■ GIVEN TEXT

# The Moon Is Pretty Big Tonight.



## snoop69 (Jun 16, 2007)

Heres my effort this evening


----------



## mteam (Dec 8, 2007)

Thats one cool pic


----------



## Gary-360 (Apr 26, 2008)

Nice one mate; no moon out here though, just fog


----------



## Ultra (Feb 25, 2006)

nice pic snoop


----------



## virtual (Apr 7, 2008)

Nice picture! Which lens, shutter and aperture?


----------



## snoop69 (Jun 16, 2007)

virtual said:


> Nice picture! Which lens, shutter and aperture?


This was shot in Raw which im still in the early days of using & the pic
is a little 'noisy'.

Canon Eos 450d
Canon Ef 55-200 lens
Exposure Time = 1/400"
F Number = F5.6
Exposure Program = Aperture priority
ISO Speed Ratings = 200
Date Time Original = 2009-01-09 20:03:18
Date Time Digitized = 2009-01-09 20:03:18
Shutter Speed Value = 8.64 TV
Aperture Value = 4.97 AV
Exposure Bias Value = -2EV
Max Aperture Value = F5.66
Metering Mode = Pattern
Flash = Flash did not fire, compulsory flash mode
Focal Length = 200mm


----------



## rob28 (Nov 7, 2008)

I've also just been outside having a go at getting a decent moon shot.

Here's my best one.
I'm fairly new to this so just had the camera in TV mode and slowly sped up the shutter speed for each shot.










I feel it's missing a bit of sharpness - or is this as good as I'm going to get with this lens?
Or is it my focusing - it was in manual focus.

■ DATA EXTRACT
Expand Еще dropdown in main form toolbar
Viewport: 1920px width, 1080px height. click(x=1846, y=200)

* * *

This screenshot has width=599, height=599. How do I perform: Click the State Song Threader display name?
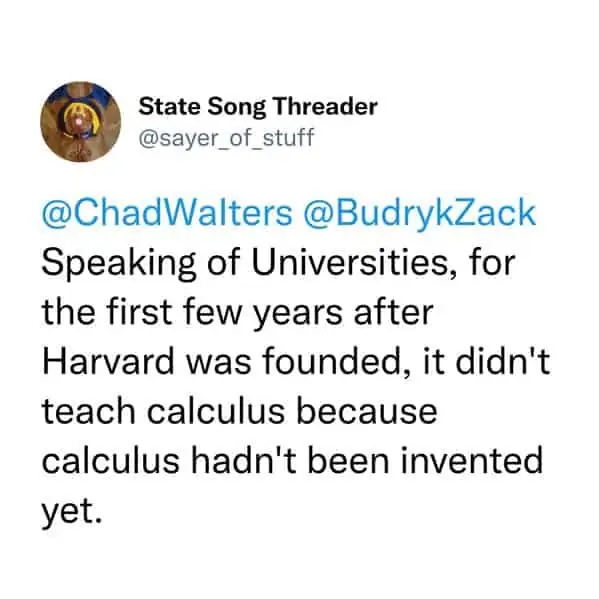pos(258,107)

■ REQUIREMENTS
Can you carry on the forum thread about photographing the moon from the point where its last post ends?

■ WRITTEN RESPONSE
EOS350D
Tamron 70-300mm lens
300mm focal length
1/1600 shutter speed
5.6 aperture
400 ISO


----------



## MarcC (Nov 3, 2007)

Here's my effort taken around the 4th January on an Olympus SP570UZ 10mp 20x optical zoom with a doubler on the front so 40x optical, suffered some purple fringing as a result. No PS, 
F4.5
1/50
ISO 64

Tripod and remote shutter release, i've cropped about 50% of the picture, i can't get it to embed despite using the IMG tags, so i've had to enter a link.
Moon pic 650x450

Not bad for a £250 camera IMHO


----------



## Gary-360 (Apr 26, 2008)

Here you go Marc, not bad at all :thumb:


----------



## MarcC (Nov 3, 2007)

Thanks.

Gary, would you mind explaining to me how you did that?

I was doing









is that not it?

Thanks
Marc.


----------



## Gary-360 (Apr 26, 2008)

Right click your online image and select properties, copy the image url from this, then use the insert an image button on DW, paste the url into the box, job done.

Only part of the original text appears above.